Berlusconi e le rose rosse: un investimento per il futuro
Pubblicato da Giuseppe Iannozzi
Berlusconi e le rose rosse
Un investimento per il futuro
Gianfranco Fini non ci sta, An non si scioglierà, glielo fa capire bello chiaro e tondo a Silvio Berlusconi, che ha da poco dato il battesimo al neonato Partito del Popolo. Per farla breve, Berlusconi e Fini sono ai ferri corti per l’ennesima volta.
Però Silvio Berlusconi è un leader molto generoso, indubbiamente con un grande cuore, un cuore rosso rosso, proprio come quello d’un bocciolo di rosa. Anzi, di tre boccioli. All’uscita del teatro Smeraldo, a Milano, subito si prodiga in un gesto che ha del miracoloso, compra tre rose, e lo fa addirittura dopo aver assistito allo spettacolo di Giorgio Panariello. Il venditore cingalese riceve dalle santissime mani di Silvio ben cento Euro per tre rose sbatacchiate e non proprio fresche.
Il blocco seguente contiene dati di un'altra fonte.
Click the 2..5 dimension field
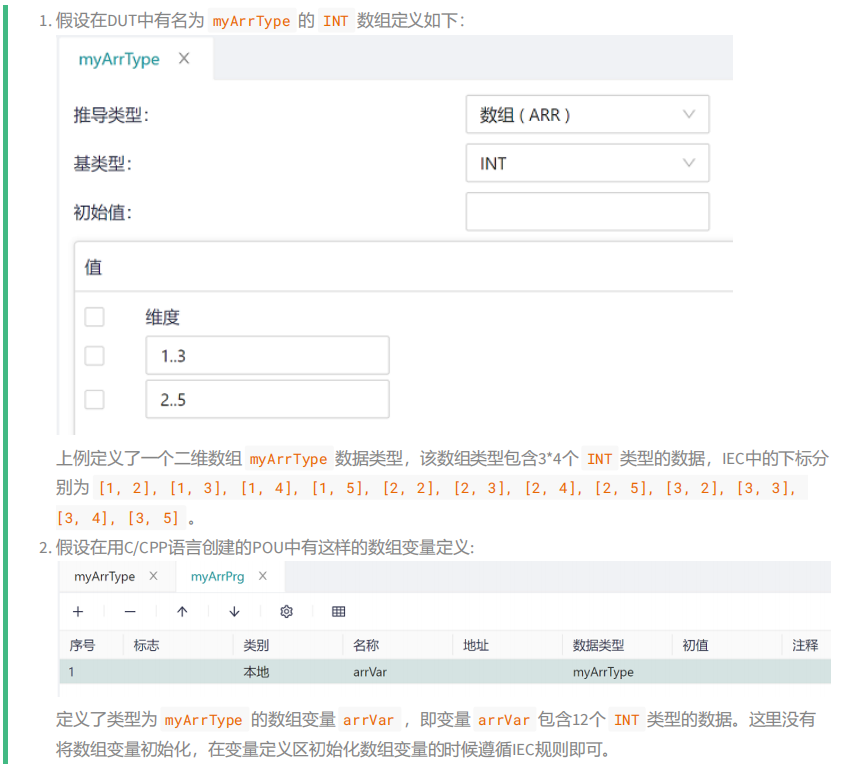This screenshot has height=764, width=844. coord(268,399)
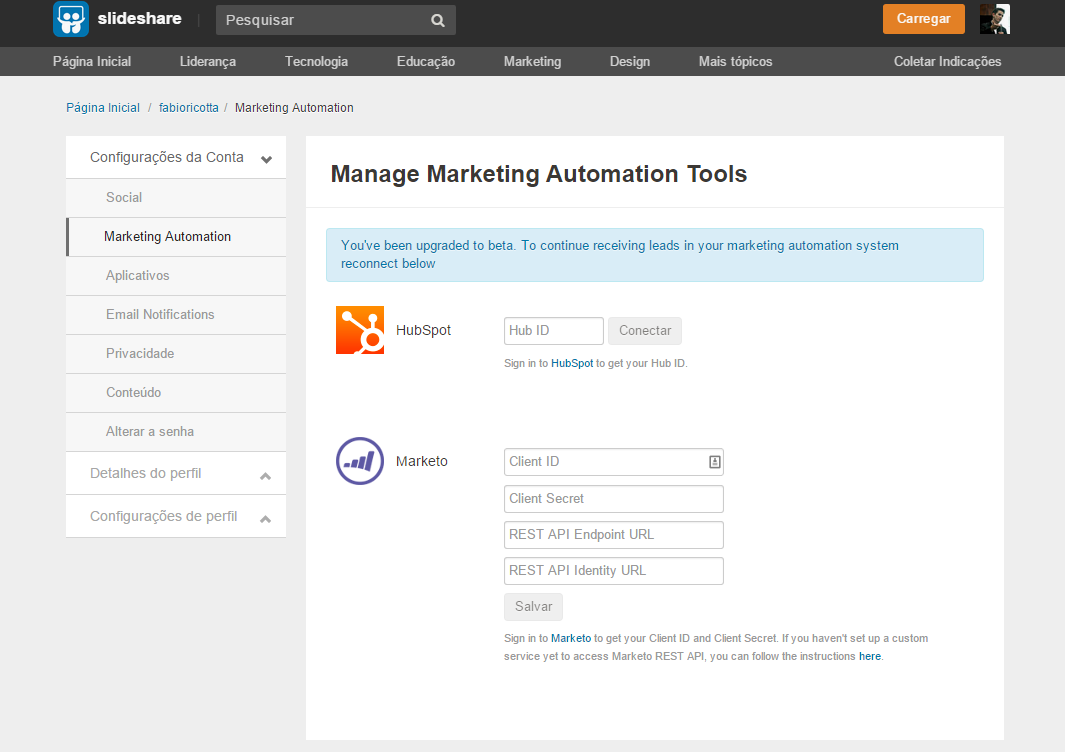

Il Cavaliere è proprio un gentleman, un santo, un amico del popolo e degli extracomunitari, non è mica come quel brutto cattivo di Gianfranco Fini!
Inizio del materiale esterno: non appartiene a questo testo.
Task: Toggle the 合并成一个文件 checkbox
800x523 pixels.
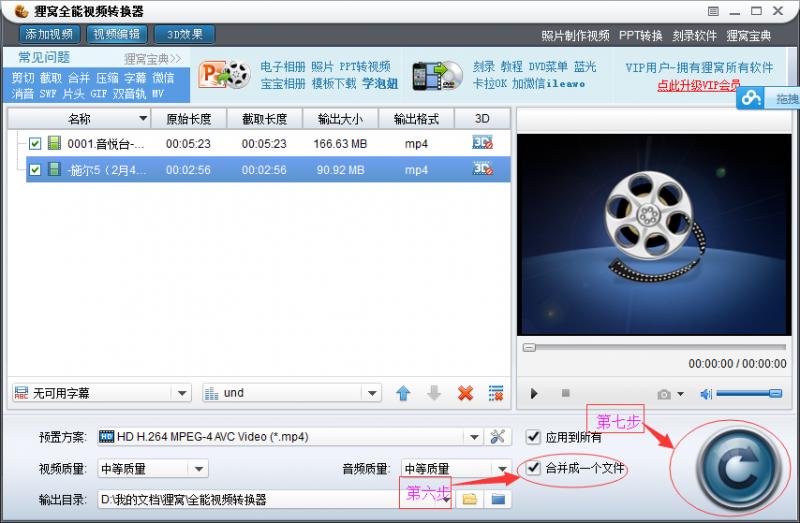Action: click(x=534, y=467)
Il Cavaliere era in compagnia di Veronica Lario e della figlia Eleonora: insieme in prima fila hanno applaudito il comico toscano. Chissà poi a chi le avrà poi regalate le rose! Meglio non interrogarsi troppo: in fondo quelle rose gli sono costate ben 100 Euro. Ma per una foto ricordo che immortala lui, il Cavaliere fresco di battesimo - per via del neonato Partito del Popolo - mentre acquista le rose sbatacchiate dal ragazzo cingalese, diciamo pure che è stato un investimento che (forse) darà i suoi frutti.